While currency forecasters on average see the yuan dropping less than 4 percent this year, according to a Bloomberg survey, the prospect for Federal Reserve rate hikes, along with capital outflows from China, are risks that hang over the exchange rate.

For the potential challenge the currency is facing, click here.

Another potential complication for China’s local authorities is the move by central government policy makers to rein in leverage on the domestic front. That priority, which has driven the People’s Bank of China to boost money-market interest rates in recent months, may be affirmed in the annual gathering of the National People’s Congress that kicks off March 5, according to Morgan Stanley economists including Robin Xing and Jenny Zheng.

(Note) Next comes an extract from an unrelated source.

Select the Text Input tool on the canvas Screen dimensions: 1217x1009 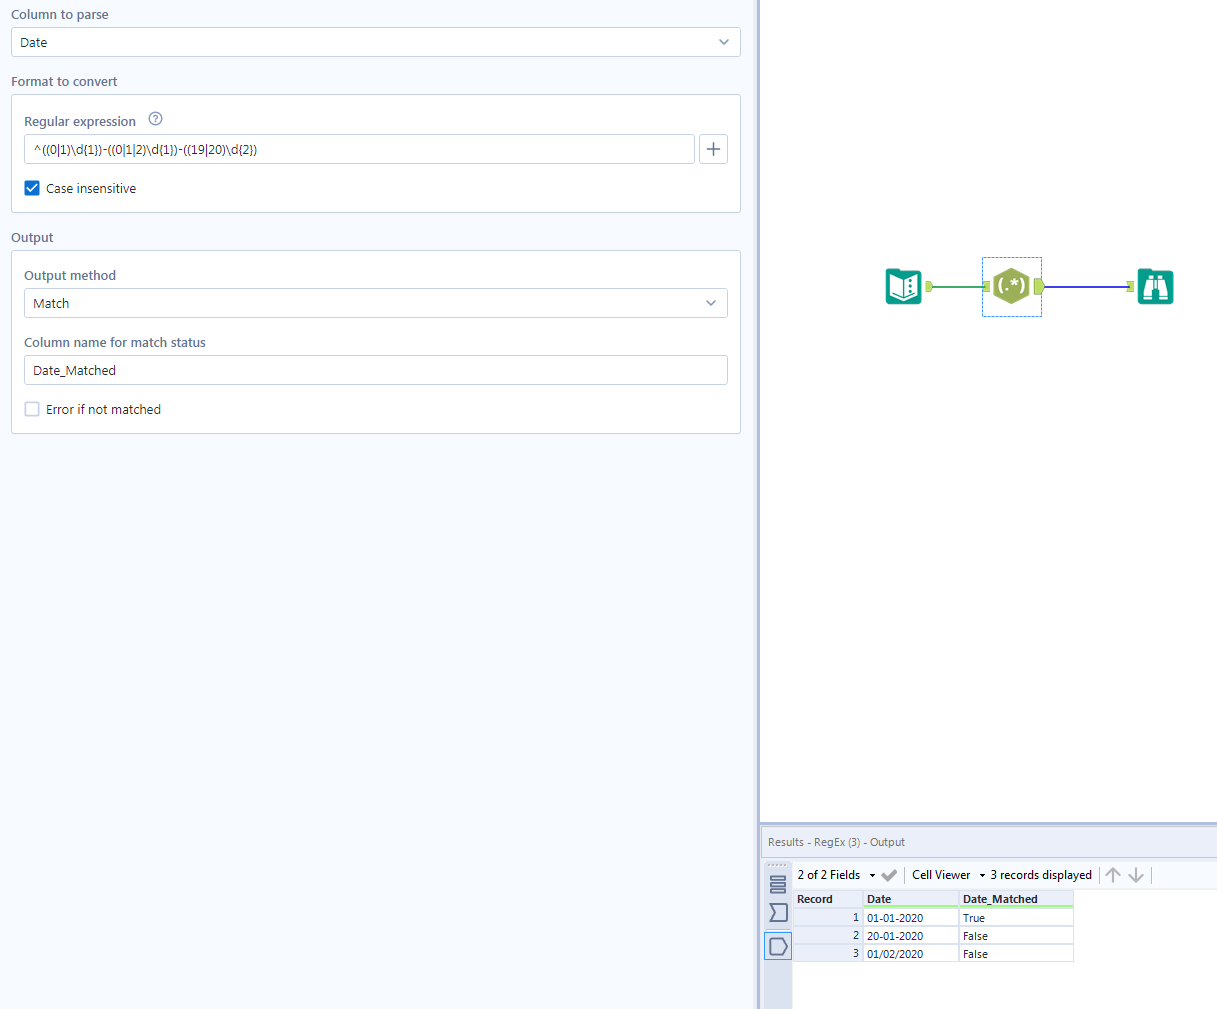[903, 286]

China’s Ministry of Finance has used restrictive language lately with regard to LGFVs, which ran up 1.9 trillion yuan ($276 billion) of local bonds last year, bringing their total outstanding debt to 5.6 trillion yuan. The ministry said last month that local governments shouldn’t provide guarantees for financing vehicle debt.

Tighter Times

Local conditions are tightening: yield premiums on five-year notes issued by LGFVs over comparable sovereign debt have risen to the highest since July 2015. And issuers have found it harder to sell on the home front -- leading to a second straight month of maturities outstripping corporate bond sales in January, only the second time that’s happened in 15 years.

“The tightening environment in the onshore market is likely to drive more LGFVs to the offshore dollar bond market this year,” said Angus To, deputy head of research at ICBC International Research Ltd. in Hong Kong.

The yuan’s decline itself has increased the appeal for China-based investors of buying dollar debt, through wealth management products -- something that’s given local government financing vehicles a ready source of demand.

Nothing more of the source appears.